结合应用端数据,外泌体超滤选型如下表所示:
02 确认最佳剪切速率
· 目标:
确定兼顾高通量与外泌体稳定性的剪切速率范围。
· 剪切速率设置:
分别设置切向流量对应的剪切速率为2000 s⁻¹、3000 s⁻¹、4000s⁻¹保持跨膜压(TMP)恒定(初始建议3~7psi)。
· 监测指标:
平均通量(LMH):记录单位膜面积透出液流量。
工艺时间:完成相同浓缩倍数所需时间。
· 外泌体稳定性:
粒径分布:通过NTA或DLS检测处理前后外泌体平均粒径及分散系数(PDI)
标志物完整性:WB检测CD63、TSG101等标志物表达量。
形态观察:冷冻电镜(Cryo-EM)观察外泌体结构是否破裂或聚集。
· 结论判断:
选择通量高、工艺时间短且外泌体稳定性(PDI<0.2,标志物回收率>90%)的最佳剪切速率。
03 确认最佳TMP
最佳跨膜压(TMP)摸索
·目标:
确定避免外泌体穿透且通量最大化的TMP范围。
·实验设计:
TMP梯度设置:
根据料液黏度差异(如高黏度乳源外泌体 vs 低黏度MSC来源),设置TMP梯度:
①低黏度料液:3psi、5psi、7psi。
②高黏度料液:10psi、15psi、20psi。
监测指标:
通量-TMP曲线:绘制通量随TMP变化的趋势,识别压力不相关区拐点。
外泌体穿透率:
①透出液中外泌体含量检测(NTA或ELISA定量标志物);
②穿透率要求:<5%(基于初始总颗粒数)。
浓差极化评估:
通量下降速率与TMP的关联性。
结论判断:
选择拐点前TMP值(通量仍处于压力相关区),并确保无显著外泌体穿透。
04 确认最佳浓缩倍数及透析倍数
·目标:
平衡通量、工艺时间、杂质去除率与外泌体活性。
·实验设计:
浓缩倍数优化:
设定目标浓缩倍数:5×、10×、15×(需要考虑高倍浓缩时进行透析带来的渗透压影响)
监测指标:
①外泌体回收率(NTA或ELISA)。
②杂质残留(总蛋白浓度检测,如BCA法)。
③外泌体聚集风险(PDI变化)。
透析倍数优化:
采用等体积透析(DF)模式,设定透析倍数:3×、5×、7×(缓冲液体积倍数)。
监测指标:
①杂质去除率(HCP检测、pH或电导率变化);
②外泌体回收率及活性(标志物表达)。
结论判断:
选择回收率>90%、杂质去除率>95%的浓缩与透析组合参数。
05 中空纤维操作步骤
流程如下:
超滤换液:组件安装→水冲洗(纯化水)→0.5mol/L NaOH消毒→水冲洗(纯化水)→水通量测试→完整性测试→Buffer平衡→TMP优化→浓缩换液(透析步骤检测电导/pH)→顶洗回收→Buffer冲洗→水冲洗→0.5mol/L Na清洗→水冲洗→水通量测试→完整性测试→0.1mol/L NaOH保存;
(1)系统组装与预处理:
安装中空纤维柱(根据MWCO选择),连接泵、压力传感器、循环罐。
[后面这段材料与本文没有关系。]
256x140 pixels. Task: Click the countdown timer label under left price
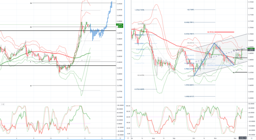point(121,27)
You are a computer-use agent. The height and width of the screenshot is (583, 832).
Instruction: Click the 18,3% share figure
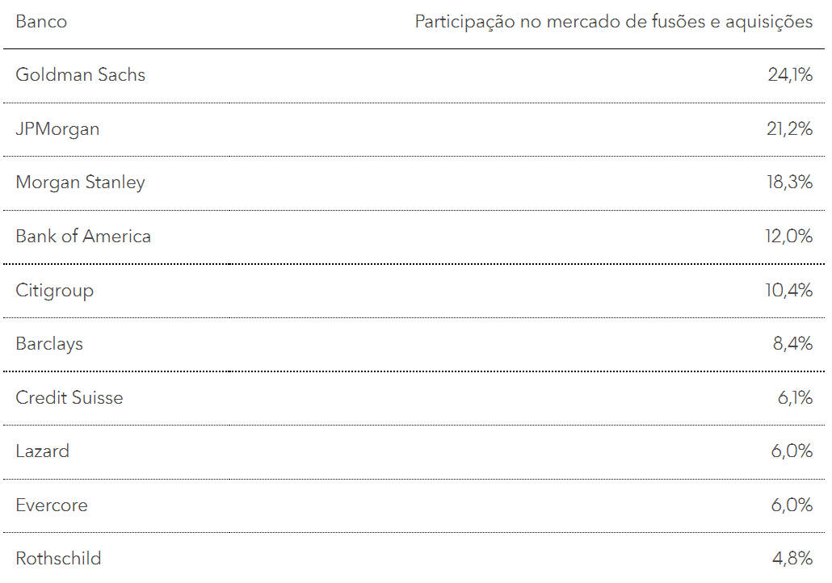coord(789,182)
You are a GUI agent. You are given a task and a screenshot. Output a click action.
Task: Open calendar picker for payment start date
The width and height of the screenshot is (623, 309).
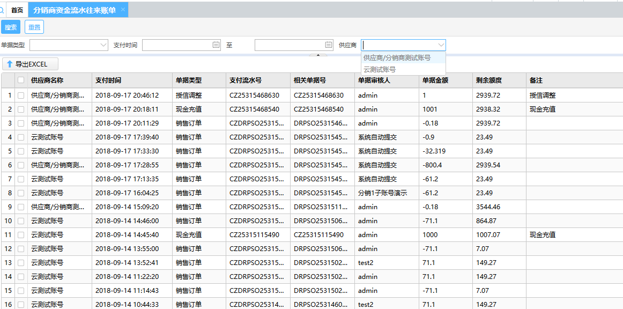[x=216, y=45]
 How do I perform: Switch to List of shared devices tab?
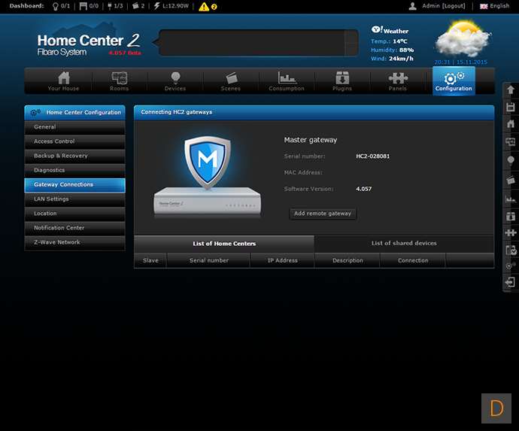tap(404, 244)
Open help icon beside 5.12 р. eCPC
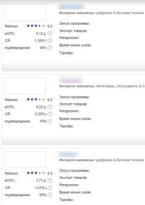 50,33
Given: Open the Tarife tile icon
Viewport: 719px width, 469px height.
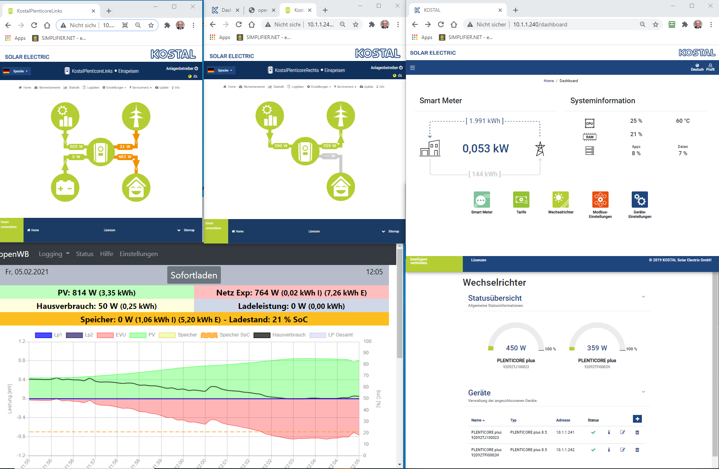Looking at the screenshot, I should point(521,200).
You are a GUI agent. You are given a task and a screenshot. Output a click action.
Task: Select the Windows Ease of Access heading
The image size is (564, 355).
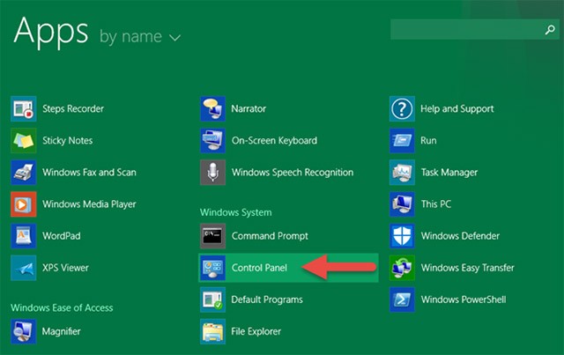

用超纯水冲洗系统至无气泡,进行碱消毒及水冲洗后,测试使用前水通量,并进行完整性测试,再用缓冲液平衡3~5分钟。
(2)参数初始化:
设置初始剪切速率(如3000 s⁻¹)、TMP(如0.8 bar)。启动切向流循环,循环3~5分钟。
(3)浓缩阶段:
调节回流端阀门,控制TMP。实时监测通量、压力及料液体积,记录工艺时间。
(4)透析阶段
切换至等体积透析模式,以恒定速度加入透析缓冲液。监测电导率至稳定(杂质置换完成标志)。
(5)收样与清洗:
收集截留液(外泌体产物),检测回收率及杂质残留。用0.5 M NaOH清洗膜柱,并用超纯水冲洗,测试使用后水通量,评估膜柱清洗效果;并进行完整性测试,确保中空纤维膜无破损。使用后的中空纤维可使用0.1mol/L NaOH进行保存。
质量控制
01 物理特性检测
粒径与浓度:
①方法:纳米颗粒追踪分析(NTA)、动态光散射(DLS)。
②标准:粒径分布(30-150 nm),多分散指数(PDI<0.2)。形态完整性:透射电镜(TEM)观察囊泡结构。
02 生化特性检测
标志物鉴定:
①阳性标志物:CD9/CD63/CD81(ELISA/Western Blot)。
②阴性标志物:Calnexin/细胞色素C(排除细胞碎片污染)。
核酸含量:
①RNA:qPCR检测miRNA或总RNA浓度(RIN>7);
②DNA:基因组DNA残留量(<5%)。
03 安全性检测
内毒素:鲎试剂法(LAL),药品级需<0.25 EU/mL。
无菌性:微生物限度检查(膜过滤法,需符合药典标准)。
宿主蛋白残留:BCA法或ELISA检测(根据来源设定阈值)。
04 功能验证
生物活性:
①细胞摄取实验(荧光标记外泌体+流式/共聚焦显微镜分析);
②体外功能验证(如干细胞外泌体促迁移/抗炎活性)。载药效率(如适用): HPLC/UPLC定量包封率与载药量。
外泌体作为一种新兴的生物载体,其工艺与质量的研究仍在不断探索和完善,以推动其在生物医药、医美等领域的应用进程。外泌体的分离、纯化及其质量控制是研究和应用的关键环节。随着技术的不断进步,外泌体的产业化进程也会大大加快。在制药领域,市场将会建立标准化的外泌体生产和质量控制体系,以确保其临床应用的安全性和有效性。